Oktay Kaynarca?  "HAYATIMA DAİR TEK EKSİĞİM; ÇOCUK `'

Oktay Kaynarca? "HAYATIMA DAİR TEK EKSİĞİM; ÇOCUK `'

"Adanalı" dizisiyle bir kez daha gündeme oturan Oktay Kaynarca; Medikal Türk Dergisi Magazin Müdürü Ferhat Şirin ile kendi Yaşamına ve Kişiliğine Dair Söyleşi Yaptı..

Uzun oyunculuk geçmişi ve sonrası "Kurtlar Vadisi" projesiyle zirveyi on ikiden vurdu.

Özel hayatı, aşkları ile magazin basınına bir hayli malzeme olurken, kırgınlıkları gazetecilerle kavgaları da uzun süre konuşuldu. Köşeme konuk etmek istediğim Oktay Kaynarca'yı bir yıl evvel aradım. Bir yıl içinde yaşanan telefon görüşmelerinden sırasında, "Adanalı" dizisiyle başarı grafiğini pekiştirdi?

Röportaj için zaman bulamayan Oktay Kaynarca ile röportaj gerçekleştirmek için röportaj öncesi son telefon görüşmemizi yaptık. Daha sonra beni TV8'deki program öncesi stüdyoya davet etti. Sevgili Kaynarca ile birlikte farklı sorularım ve akıllıca cevapları eşliğinde keyifli ve eğitici röportaj gerçekleştirdik.

En çok istediği ve çocuk özlemini samimiyetle dile getiren sevgili Kaynarca'ya ''Daha önünüzde çok zaman var tanrı müsaade ederse olur'' dediğimde, ''Yaşım geçti jenerasyon farkıyla zor'' diyen Kaynarca'nın; tüm isteklerinin Tanrı tarafından kabul görmesini diliyor, yaşamdaki tüm canlıları Tanrı'nın sonsuz sevgi gücüyle uğurluyor ve meleklerin hepimizi korumasını diliyorum?

Sevgilerimle,

Ferhat ŞİRİN

********************

-Hayat her canlıyı farklı sınavlardan geçiriyor. Yaşam programınızda mutluyum diyebiliyor musunuz?

"-Zaman zaman mutlu, zaman zaman mutsuz olduğumu hissediyorum. Aslında hayatın kendisine bakmak gerekir. Hayatın kendisine baktığımız zaman da, sürekli mutlu bir hayat içinde yaşıyormuş gibi davranmak kendimize mutluluk getirmiyor. Hayatın gelişine göre davranmak gerektiğine inanan bir insan olarak çok sevdiğim bir söz vardır. '' Dünya bir gündür, o da bugündür''. Bu sözü çok fazla hayata geçirebildiğimi düşünemesem de, çalıştığım zamanlardan arta kalan vakitlerde kendime özel zaman yaratmaya çalışıyorum. Kendine özel olan vakitleri mutlulukla işlemek lazımdır fakat bu ne kadar mutluluktur, tartışılır. "

-Size göre insanoğlunun sevgisizliğinin nedenleri nelerdir?

Talimatınız
Oktay Kaynarca söyleşisinin "Röportaj için zaman" sözleriyle başlayan ve "hepimizi korumasını diliyorum?" sözleri de dahil olmak üzere orada biten bölümünü hiçbir değişiklik yapmadan kopyalayın.

Sağlanan bilgiler

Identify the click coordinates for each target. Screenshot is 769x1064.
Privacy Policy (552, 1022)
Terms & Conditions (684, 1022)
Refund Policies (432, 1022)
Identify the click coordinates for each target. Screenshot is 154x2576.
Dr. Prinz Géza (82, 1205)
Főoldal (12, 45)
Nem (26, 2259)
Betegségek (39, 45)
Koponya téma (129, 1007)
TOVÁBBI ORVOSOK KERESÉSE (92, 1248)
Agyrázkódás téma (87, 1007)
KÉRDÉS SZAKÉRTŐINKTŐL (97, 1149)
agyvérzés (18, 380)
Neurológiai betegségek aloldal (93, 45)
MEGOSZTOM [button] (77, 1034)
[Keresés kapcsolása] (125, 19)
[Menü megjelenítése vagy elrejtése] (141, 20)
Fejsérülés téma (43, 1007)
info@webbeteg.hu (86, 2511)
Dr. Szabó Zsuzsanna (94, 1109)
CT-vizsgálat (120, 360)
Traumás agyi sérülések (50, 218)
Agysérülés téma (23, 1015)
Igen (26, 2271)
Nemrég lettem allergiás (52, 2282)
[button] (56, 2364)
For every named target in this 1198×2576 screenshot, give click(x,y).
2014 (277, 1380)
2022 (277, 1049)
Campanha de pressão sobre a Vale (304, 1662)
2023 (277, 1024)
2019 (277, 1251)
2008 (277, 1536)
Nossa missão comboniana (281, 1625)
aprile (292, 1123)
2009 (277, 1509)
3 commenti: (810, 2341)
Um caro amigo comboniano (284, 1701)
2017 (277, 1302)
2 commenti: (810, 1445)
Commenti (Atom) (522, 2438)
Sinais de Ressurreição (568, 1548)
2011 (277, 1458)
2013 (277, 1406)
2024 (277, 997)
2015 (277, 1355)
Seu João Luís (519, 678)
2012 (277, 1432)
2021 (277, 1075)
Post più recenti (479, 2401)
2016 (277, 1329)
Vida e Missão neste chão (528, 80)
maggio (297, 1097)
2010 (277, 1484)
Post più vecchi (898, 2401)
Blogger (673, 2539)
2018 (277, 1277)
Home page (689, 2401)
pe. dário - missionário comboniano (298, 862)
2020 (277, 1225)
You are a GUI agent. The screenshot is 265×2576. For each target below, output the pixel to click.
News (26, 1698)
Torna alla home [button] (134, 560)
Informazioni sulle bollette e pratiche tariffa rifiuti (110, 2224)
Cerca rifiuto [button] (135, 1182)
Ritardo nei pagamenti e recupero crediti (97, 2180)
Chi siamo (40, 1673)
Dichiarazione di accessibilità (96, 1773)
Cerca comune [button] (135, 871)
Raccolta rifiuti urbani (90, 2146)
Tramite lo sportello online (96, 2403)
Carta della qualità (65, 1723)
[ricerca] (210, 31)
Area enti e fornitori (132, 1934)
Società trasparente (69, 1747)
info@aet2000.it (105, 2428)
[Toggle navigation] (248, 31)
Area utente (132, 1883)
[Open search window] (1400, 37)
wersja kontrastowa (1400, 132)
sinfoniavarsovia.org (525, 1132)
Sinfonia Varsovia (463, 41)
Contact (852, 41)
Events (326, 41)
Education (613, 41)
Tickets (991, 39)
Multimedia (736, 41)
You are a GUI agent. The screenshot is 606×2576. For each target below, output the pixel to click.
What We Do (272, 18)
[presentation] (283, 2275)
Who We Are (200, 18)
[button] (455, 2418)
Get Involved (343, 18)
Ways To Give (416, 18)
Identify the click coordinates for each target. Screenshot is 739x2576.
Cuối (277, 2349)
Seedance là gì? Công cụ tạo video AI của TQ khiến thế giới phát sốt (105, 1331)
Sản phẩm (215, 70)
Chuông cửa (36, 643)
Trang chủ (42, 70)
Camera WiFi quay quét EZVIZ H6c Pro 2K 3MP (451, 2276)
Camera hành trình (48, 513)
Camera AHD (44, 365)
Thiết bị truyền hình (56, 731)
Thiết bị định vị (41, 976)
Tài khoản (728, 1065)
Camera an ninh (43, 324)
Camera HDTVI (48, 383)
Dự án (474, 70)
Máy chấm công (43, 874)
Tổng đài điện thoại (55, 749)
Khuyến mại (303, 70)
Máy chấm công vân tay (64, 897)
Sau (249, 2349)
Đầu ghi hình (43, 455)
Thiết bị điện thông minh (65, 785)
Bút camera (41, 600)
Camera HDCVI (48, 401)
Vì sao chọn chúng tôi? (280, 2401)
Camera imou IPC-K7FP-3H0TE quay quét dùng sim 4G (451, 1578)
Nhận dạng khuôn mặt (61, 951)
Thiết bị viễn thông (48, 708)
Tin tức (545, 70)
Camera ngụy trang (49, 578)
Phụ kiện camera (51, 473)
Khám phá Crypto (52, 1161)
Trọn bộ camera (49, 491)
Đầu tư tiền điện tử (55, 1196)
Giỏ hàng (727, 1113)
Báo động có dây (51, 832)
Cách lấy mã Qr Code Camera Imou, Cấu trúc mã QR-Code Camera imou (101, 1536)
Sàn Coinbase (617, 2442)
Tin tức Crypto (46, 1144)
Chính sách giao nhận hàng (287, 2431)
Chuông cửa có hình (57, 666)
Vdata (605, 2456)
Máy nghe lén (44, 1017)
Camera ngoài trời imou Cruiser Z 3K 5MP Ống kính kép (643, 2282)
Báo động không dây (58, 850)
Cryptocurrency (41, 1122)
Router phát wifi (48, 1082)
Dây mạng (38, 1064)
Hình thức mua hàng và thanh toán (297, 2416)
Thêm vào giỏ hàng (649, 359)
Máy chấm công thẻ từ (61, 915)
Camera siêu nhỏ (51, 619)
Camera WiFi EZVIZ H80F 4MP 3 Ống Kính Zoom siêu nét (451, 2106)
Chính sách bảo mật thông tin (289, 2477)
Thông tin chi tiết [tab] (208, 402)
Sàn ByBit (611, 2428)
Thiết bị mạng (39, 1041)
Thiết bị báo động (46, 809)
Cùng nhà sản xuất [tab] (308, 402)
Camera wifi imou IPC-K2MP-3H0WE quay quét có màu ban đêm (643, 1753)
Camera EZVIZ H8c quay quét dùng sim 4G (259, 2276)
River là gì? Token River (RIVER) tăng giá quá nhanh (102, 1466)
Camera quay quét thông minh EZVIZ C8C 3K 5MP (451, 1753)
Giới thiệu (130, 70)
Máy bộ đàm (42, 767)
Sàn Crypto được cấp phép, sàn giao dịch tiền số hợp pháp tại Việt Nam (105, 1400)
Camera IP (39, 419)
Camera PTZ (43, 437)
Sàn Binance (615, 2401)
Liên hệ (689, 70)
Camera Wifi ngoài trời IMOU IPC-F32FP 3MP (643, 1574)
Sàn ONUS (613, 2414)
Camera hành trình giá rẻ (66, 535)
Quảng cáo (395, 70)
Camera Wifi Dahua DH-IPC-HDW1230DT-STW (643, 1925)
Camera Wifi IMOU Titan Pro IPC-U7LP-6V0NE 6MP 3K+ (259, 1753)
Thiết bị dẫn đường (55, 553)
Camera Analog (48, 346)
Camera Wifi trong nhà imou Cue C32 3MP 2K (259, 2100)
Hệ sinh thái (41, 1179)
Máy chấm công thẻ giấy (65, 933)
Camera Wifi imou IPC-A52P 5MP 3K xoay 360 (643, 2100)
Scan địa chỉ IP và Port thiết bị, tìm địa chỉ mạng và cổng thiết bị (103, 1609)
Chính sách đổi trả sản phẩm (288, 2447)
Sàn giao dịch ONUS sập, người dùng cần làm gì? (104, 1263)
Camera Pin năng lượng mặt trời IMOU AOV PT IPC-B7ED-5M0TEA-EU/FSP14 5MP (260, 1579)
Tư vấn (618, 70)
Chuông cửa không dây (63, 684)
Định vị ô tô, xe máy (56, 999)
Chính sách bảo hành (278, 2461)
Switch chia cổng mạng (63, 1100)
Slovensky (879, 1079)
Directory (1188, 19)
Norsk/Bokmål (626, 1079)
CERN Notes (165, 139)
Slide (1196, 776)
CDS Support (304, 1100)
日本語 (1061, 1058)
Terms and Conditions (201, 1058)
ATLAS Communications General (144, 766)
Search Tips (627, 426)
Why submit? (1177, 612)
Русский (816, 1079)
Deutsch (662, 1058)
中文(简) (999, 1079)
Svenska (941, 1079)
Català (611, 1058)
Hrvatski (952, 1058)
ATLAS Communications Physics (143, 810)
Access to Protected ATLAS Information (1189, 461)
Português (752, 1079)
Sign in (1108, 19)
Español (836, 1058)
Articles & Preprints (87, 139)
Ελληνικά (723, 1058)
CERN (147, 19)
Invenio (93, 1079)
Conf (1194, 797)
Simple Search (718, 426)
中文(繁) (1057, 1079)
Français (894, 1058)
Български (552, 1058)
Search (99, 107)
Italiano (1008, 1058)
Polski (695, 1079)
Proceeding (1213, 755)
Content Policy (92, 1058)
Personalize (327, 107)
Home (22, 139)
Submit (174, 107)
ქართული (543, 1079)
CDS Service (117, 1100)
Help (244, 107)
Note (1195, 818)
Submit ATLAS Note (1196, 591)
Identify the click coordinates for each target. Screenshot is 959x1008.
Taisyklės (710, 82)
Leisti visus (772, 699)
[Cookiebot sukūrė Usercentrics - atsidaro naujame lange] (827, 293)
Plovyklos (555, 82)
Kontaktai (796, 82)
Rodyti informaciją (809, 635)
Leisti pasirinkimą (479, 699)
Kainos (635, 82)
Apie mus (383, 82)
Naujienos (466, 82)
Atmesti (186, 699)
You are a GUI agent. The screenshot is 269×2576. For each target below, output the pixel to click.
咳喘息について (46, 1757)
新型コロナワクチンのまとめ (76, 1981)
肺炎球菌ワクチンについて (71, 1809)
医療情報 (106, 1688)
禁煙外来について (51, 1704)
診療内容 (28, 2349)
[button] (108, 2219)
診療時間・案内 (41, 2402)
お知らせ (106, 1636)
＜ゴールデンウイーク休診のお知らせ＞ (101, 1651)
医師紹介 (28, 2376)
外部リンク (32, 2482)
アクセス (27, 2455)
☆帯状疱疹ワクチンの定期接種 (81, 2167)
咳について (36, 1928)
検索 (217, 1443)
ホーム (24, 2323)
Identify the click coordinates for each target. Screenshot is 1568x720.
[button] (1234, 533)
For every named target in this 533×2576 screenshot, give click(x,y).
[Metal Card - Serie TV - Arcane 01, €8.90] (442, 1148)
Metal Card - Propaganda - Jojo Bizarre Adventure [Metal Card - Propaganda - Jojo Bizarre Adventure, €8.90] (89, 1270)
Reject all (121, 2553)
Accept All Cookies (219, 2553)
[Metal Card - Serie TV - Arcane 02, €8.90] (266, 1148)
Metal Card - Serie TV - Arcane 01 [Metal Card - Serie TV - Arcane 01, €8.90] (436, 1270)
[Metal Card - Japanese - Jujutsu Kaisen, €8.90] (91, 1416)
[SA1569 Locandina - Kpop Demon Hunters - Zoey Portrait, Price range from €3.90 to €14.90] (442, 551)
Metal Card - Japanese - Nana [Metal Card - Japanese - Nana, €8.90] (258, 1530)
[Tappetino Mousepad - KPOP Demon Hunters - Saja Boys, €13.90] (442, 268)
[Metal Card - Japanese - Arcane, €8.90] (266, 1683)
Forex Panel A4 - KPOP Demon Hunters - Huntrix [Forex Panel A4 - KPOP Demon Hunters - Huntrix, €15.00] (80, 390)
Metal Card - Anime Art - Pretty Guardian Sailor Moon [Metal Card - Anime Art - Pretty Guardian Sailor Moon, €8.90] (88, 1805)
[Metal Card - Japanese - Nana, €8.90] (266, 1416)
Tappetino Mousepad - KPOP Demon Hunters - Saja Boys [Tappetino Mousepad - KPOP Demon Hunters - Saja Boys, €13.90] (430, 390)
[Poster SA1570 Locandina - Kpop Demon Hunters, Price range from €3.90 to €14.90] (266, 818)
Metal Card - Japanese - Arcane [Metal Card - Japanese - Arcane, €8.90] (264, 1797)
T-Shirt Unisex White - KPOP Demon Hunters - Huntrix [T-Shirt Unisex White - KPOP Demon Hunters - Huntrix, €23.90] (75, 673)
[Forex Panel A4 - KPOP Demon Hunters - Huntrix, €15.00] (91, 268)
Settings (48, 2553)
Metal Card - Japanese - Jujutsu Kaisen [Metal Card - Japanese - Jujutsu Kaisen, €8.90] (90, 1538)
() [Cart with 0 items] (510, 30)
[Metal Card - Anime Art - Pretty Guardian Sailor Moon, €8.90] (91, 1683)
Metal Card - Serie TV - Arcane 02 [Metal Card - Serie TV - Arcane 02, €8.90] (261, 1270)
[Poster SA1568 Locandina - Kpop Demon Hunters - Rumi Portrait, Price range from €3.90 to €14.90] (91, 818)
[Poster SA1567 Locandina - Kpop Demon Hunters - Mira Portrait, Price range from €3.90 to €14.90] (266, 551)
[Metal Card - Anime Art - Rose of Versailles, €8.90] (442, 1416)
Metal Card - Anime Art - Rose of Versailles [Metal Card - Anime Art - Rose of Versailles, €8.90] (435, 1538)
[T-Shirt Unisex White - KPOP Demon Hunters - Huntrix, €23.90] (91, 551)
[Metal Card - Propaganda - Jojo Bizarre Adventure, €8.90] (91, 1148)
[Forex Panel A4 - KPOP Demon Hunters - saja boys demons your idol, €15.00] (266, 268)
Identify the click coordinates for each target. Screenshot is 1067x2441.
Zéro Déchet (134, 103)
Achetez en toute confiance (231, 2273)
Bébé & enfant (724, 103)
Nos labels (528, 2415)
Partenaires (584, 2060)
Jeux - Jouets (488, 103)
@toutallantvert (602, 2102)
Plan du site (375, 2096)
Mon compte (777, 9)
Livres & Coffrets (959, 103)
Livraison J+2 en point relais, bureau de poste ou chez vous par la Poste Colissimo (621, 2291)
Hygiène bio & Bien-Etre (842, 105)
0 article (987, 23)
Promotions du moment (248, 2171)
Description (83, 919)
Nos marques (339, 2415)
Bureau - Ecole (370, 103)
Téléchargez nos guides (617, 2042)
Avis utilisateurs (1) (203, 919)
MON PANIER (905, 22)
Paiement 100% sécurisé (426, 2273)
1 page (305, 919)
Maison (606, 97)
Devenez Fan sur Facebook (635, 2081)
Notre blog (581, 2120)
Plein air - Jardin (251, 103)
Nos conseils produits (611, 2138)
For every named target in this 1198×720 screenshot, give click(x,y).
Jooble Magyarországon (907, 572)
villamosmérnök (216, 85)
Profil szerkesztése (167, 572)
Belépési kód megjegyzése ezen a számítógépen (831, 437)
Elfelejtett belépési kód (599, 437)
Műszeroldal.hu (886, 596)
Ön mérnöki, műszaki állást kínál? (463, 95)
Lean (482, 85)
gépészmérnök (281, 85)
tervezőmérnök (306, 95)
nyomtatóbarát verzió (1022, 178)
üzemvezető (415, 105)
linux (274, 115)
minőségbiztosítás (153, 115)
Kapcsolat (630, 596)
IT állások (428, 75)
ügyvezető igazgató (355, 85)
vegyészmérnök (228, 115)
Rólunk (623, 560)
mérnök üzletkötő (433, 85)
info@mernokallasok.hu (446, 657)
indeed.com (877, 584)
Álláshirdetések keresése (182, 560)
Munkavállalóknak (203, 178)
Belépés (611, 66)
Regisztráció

Yanıt aşağıda
Röportaj için zaman bulamayan Oktay Kaynarca ile röportaj gerçekleştirmek için röportaj öncesi son telefon görüşmemizi yaptık. Daha sonra beni TV8'deki program öncesi stüdyoya davet etti. Sevgili Kaynarca ile birlikte farklı sorularım ve akıllıca cevapları eşliğinde keyifli ve eğitici röportaj gerçekleştirdik.

En çok istediği ve çocuk özlemini samimiyetle dile getiren sevgili Kaynarca'ya ''Daha önünüzde çok zaman var tanrı müsaade ederse olur'' dediğimde, ''Yaşım geçti jenerasyon farkıyla zor'' diyen Kaynarca'nın; tüm isteklerinin Tanrı tarafından kabul görmesini diliyor, yaşamdaki tüm canlıları Tanrı'nın sonsuz sevgi gücüyle uğurluyor ve meleklerin hepimizi korumasını diliyorum?